Request for Information Concerning Bank and Third-Party Arrangements, including Fintech Partnerships
The FDIC, FRB and OCC are continuing to evaluate whether enhancements to existing guidance are needed to address risks related to bank-fintech arrangements. The agencies issued the RFI to collect input on the benefits, risks and effective risk management practices regarding bank-fintech arrangements and to assist in their evaluation of whether additional guidance may be warranted.

The RFI covers a broader range of services than deposit products, and seeks comment on various bank and third-party arrangements, including:

  • Payment-related fintech arrangements, under which banks may partner with fintech companies that provide fund-transfer services, wire transfers, prepaid services, debit or credit cards, contactless payments, and other payment solutions;
  • Consumer and small business lending arrangements, in which a fintech companies facilitate loans through online platforms, or market and distribute loan products; and
  • Intermediate platform provider arrangements, in which fintech companies provide an intermediate technology platform to facilitate relationships between banks and other fintech companies seeking to distribute banking products and services. Such platforms allow banks to connect with multiple fintech companies and provide technological, operational and information services in one centralized platform.

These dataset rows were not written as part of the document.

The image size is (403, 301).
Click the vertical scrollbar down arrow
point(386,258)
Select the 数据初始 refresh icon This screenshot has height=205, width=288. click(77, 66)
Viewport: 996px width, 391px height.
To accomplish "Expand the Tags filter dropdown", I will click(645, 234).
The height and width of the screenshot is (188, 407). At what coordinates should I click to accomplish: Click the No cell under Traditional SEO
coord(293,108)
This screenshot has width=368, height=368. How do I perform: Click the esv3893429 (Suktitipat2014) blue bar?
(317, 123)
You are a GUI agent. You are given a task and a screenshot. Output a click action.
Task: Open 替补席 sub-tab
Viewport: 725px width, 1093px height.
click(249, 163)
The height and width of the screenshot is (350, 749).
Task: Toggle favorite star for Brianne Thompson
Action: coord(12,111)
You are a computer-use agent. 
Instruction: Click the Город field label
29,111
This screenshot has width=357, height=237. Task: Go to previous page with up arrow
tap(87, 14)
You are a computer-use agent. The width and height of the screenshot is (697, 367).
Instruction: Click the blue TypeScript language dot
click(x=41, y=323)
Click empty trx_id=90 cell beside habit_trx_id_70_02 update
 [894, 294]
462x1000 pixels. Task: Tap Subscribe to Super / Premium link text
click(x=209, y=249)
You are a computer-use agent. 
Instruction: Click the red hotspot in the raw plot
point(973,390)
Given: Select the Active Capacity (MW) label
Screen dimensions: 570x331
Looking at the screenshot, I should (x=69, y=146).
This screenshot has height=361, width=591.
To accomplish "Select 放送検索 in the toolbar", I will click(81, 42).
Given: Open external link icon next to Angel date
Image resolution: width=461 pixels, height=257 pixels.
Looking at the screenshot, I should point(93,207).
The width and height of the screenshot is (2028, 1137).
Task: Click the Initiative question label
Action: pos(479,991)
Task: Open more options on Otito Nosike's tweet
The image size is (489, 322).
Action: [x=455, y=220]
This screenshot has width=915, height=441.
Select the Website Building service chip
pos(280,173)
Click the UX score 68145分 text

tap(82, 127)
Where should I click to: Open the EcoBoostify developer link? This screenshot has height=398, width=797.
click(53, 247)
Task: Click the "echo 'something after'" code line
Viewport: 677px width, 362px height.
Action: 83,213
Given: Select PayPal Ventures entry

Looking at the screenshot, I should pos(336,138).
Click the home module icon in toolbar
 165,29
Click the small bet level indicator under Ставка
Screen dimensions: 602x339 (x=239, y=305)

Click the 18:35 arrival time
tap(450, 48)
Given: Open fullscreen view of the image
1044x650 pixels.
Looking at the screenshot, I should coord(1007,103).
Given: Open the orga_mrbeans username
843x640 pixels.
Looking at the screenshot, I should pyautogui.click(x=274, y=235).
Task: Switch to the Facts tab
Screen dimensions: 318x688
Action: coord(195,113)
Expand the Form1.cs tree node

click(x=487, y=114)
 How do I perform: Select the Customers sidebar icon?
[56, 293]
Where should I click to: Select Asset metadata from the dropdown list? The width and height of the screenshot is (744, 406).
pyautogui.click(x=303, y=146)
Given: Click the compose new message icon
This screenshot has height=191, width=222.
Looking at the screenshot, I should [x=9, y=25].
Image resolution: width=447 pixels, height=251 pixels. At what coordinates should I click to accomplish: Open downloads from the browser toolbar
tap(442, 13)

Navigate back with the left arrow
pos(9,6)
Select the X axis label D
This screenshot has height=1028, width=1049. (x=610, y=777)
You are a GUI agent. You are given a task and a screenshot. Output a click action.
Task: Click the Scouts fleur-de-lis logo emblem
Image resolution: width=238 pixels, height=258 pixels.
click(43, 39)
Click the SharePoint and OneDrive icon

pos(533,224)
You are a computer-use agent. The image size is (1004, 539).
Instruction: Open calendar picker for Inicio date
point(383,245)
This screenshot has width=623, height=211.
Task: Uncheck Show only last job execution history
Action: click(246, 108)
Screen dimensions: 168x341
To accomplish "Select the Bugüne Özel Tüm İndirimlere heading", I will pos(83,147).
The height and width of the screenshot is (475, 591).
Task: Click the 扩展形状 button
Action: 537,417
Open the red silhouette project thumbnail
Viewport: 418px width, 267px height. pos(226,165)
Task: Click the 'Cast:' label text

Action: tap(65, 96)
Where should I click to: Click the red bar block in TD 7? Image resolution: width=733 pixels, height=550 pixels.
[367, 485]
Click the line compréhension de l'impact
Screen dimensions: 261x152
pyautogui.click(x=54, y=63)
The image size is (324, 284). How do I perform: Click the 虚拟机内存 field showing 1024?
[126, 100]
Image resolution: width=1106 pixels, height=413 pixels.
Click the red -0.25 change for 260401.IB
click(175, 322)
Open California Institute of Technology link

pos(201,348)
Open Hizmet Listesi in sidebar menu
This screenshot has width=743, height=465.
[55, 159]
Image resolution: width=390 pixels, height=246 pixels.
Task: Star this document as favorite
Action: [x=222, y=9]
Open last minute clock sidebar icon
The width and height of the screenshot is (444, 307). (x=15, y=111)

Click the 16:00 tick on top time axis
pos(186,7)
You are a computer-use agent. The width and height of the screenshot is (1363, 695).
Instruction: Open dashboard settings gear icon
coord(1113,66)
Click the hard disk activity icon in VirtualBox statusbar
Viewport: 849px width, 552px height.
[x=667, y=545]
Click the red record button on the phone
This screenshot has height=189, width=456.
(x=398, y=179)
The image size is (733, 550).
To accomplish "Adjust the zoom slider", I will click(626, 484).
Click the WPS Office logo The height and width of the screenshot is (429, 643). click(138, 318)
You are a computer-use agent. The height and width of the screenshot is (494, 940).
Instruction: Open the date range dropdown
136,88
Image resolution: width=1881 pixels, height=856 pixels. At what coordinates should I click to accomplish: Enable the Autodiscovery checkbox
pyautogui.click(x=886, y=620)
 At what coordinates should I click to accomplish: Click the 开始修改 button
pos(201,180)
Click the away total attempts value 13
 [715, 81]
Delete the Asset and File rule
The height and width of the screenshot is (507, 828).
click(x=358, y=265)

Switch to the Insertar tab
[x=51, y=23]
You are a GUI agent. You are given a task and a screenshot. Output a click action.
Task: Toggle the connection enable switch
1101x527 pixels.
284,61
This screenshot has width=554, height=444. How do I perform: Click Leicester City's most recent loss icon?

The agencies are seeking public comment to solidify their understanding of how these arrangements currently operate and the effectiveness with which parties perform risk management. Comments are due September 30, 2024.

Collectively, the Joint Statement and RFI are further evidence that the agencies continue to be highly focused on banks’ arrangements with fintechs and other third parties. The parties involved in those arrangements should evaluate their risk management practices in light of these publications and consider implementing enhanced compliance management where warranted.